In questo contesto, l’Ue non ha ancora rimosso le dure sanzioni che affliggono la Siria da più di dieci anni e che si aggiungono alle già devastanti conseguenze della guerra e ora del terremoto: esse includono un embargo sulle importazioni di petrolio, restrizioni su alcuni investimenti, congelamento dei beni della banca centrale siriana detenuti nell’Ue e restrizioni al credito, ai finanziamenti, all’esportazione di attrezzature e tecnologie. Gli Stati Uniti, invece, hanno temporaneamente sospeso le sanzioni sulle transazioni finanziarie relative ai soccorsi per i prossimi 180 giorni attraverso la licenza generale n. 23 per la Siria [4], come dichiarato sul sito dell’Office of Foreign Assets Control del Dipartimento del Tesoro degli Stati Uniti.
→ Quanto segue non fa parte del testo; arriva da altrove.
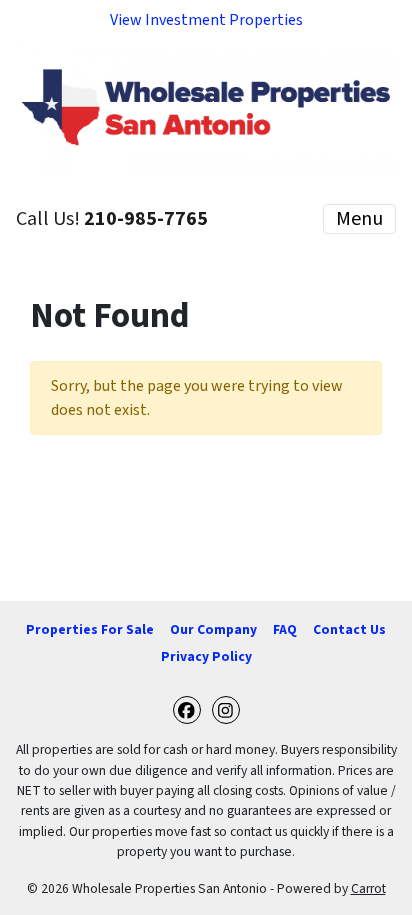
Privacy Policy (206, 656)
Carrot (368, 888)
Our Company (213, 629)
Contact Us (349, 629)
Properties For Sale (90, 629)
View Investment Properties (206, 20)
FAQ (285, 629)
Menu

Detto ciò, le nazioni a livello internazionale che più si stanno muovendo in soccorso del martoriato Paese mediorientale sono Russia e Iran.

Per quanto riguarda le sanzioni, la sudditanza politica agli alleati d’oltreoceano dell’Italia non consente decisioni autonome in merito. Tuttavia, oltre alla recente decisione del governo di inviare aiuti per primo nonostante gli embarghi, iniziative di sostegno e solidarietà sono arrivate anche dalla Comunità cattolica di Sant’Egidio, che gode di ampio credito a livello internazionale per le sue iniziative umanitarie, specialmente nell’area africana e mediorientale. La comunità ha lanciato [5] un appello per sospendere le sanzioni e favorire così l’arrivo degli aiuti: «La Comunità di Sant’Egidio, attraverso le comunità cristiane in Siria, sta predisponendo l’invio di aiuti umanitari urgenti in particolare a Aleppo e Idlib. Chiediamo a tutti di sostenere questo impegno con un gesto di solidarietà», si legge sul sito. Già nel febbraio del 2021, l’allora arcivescovo cattolico greco-melchita di Aleppo monsignor Jean-Clément Jeanbart – ora ricoverato dopo essere stato estratto dalle macerie – in una lettera all’agenzia di stampa dei vescovi italiani aveva denunciato «le sanzioni e l’embargo che ci vengono inflitti e che colpiscono tutti gli abitanti, soffocando in particolare i meno fortunati che sono moltissimi. Sanzioni commerciali e finanziarie messe consapevolmente in atto per impedire la ricostruzione, la riabilitazione e la rinascita economica della Siria».

Il terremoto potrebbe, dunque, parzialmente ridefinire i rapporti con Damasco nella direzione quantomeno di un allentamento delle sanzioni e, in questo contesto, Roma – soprattutto alla luce dei rapporti anteriori al conflitto e delle posizioni pregresse di Giorgia Meloni – potrebbe svolgere una parte importante per un eventuale parziale ripresa dei rapporti diplomatici che implicherebbe anche nuovi equilibri in tutto il Medioriente, interrompendo il totale isolamento siriano.